Over the next decade he traveled with such groups as the Homeland Harmony Quartet, The Weatherfords, the Florida Boys, and the Blue Ridge Quartet. In September 1963, the "Cathedral Trio", became the official vocal group of Rex Humbard's "Cathedral of Tomorrow" in Akron, Ohio. In November 1964, Younce joined forces with lead singer Glen Payne, Tenor Bobby Clark and Baritone/Piano Player Danny Koker to form the "Cathedral Quartet" out of the "Cathedral Trio". They toured the world for 36 years.

Younce performed on the Gaither Homecoming Tour, at Radio City Music Hall and Carnegie Hall in New York City, and at the Billy Graham Crusades in Cleveland, Ohio, and Nashville, Tennessee. His television appearances include the "Rex Humbard Hour", The Gospel Singing Jubilee, the “Bill Gaither Homecoming Hour”, NBC’s Today Show, The Nashville Network, “Prime Time Country”, and “The Statler Brothers Show”.

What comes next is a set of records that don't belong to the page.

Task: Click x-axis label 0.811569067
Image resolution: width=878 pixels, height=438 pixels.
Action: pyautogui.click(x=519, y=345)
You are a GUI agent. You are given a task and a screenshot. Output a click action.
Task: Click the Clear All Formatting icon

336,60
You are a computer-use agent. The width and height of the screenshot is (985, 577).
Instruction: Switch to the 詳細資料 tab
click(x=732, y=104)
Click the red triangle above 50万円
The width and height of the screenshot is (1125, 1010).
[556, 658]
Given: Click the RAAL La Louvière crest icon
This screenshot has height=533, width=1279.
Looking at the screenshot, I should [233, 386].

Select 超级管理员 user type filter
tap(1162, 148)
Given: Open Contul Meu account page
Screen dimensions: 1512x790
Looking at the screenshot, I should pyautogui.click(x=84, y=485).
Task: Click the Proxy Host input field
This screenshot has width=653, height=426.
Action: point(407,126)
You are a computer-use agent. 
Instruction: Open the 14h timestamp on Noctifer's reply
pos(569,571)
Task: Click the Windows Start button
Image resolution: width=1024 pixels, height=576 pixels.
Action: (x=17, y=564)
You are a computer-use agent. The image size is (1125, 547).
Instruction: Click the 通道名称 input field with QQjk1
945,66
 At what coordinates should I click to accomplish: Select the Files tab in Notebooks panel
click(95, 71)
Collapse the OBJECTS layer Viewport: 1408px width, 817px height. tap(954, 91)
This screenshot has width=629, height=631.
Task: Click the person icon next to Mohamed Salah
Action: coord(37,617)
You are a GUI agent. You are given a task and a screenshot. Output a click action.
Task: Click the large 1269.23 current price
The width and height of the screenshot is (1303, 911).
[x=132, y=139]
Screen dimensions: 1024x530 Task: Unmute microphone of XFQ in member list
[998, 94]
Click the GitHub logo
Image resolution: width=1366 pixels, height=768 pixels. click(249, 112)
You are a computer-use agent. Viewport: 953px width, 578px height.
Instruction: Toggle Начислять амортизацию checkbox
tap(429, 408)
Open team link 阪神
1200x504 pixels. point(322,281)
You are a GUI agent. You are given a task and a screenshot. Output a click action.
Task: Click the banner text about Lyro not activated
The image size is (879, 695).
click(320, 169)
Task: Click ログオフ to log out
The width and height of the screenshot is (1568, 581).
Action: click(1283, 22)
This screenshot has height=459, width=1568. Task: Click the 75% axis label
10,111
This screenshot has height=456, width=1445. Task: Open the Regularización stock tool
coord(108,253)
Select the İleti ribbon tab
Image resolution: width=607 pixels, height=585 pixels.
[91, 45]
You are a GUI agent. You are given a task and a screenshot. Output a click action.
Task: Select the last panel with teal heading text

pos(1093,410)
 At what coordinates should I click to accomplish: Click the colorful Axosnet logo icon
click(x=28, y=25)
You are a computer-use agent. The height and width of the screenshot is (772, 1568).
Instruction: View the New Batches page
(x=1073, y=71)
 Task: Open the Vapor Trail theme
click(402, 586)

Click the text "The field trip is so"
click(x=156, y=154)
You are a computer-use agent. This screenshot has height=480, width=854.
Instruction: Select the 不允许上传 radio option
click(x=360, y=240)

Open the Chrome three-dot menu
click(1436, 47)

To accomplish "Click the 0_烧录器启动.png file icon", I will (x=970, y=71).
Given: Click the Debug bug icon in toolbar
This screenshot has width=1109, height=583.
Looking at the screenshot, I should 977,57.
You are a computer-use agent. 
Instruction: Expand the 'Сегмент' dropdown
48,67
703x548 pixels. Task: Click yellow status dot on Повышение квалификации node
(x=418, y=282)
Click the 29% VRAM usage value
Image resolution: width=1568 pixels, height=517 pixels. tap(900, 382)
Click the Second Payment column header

Younce was a 14-time recipient of the Singing News Fan Award for “Favorite Southern Gospel Bass” singer. He was Gospel Music’s "Living Legend" of the year in 1988, was inducted into the "Southern Gospel Music Hall of Fame" located in Dollywood in 1998, also inducted in the Gospel Music Hall of Fame in 1999. He was awarded the 2004 SGN Scoops Diamond “Lifetime Achievement Award”. He recorded well over 100 projects including the award-winning “Symphony of Praise” with the London Philharmonic Orchestra. Younce also wrote several Southern Gospel songs including the classic "Yesterday".

In 1998, Younce recorded the first of three solo projects. Two were GMA nominees for Dove Awards in the Southern Gospel Album of the Year category. The third presents a collection of some of his favorite hymns.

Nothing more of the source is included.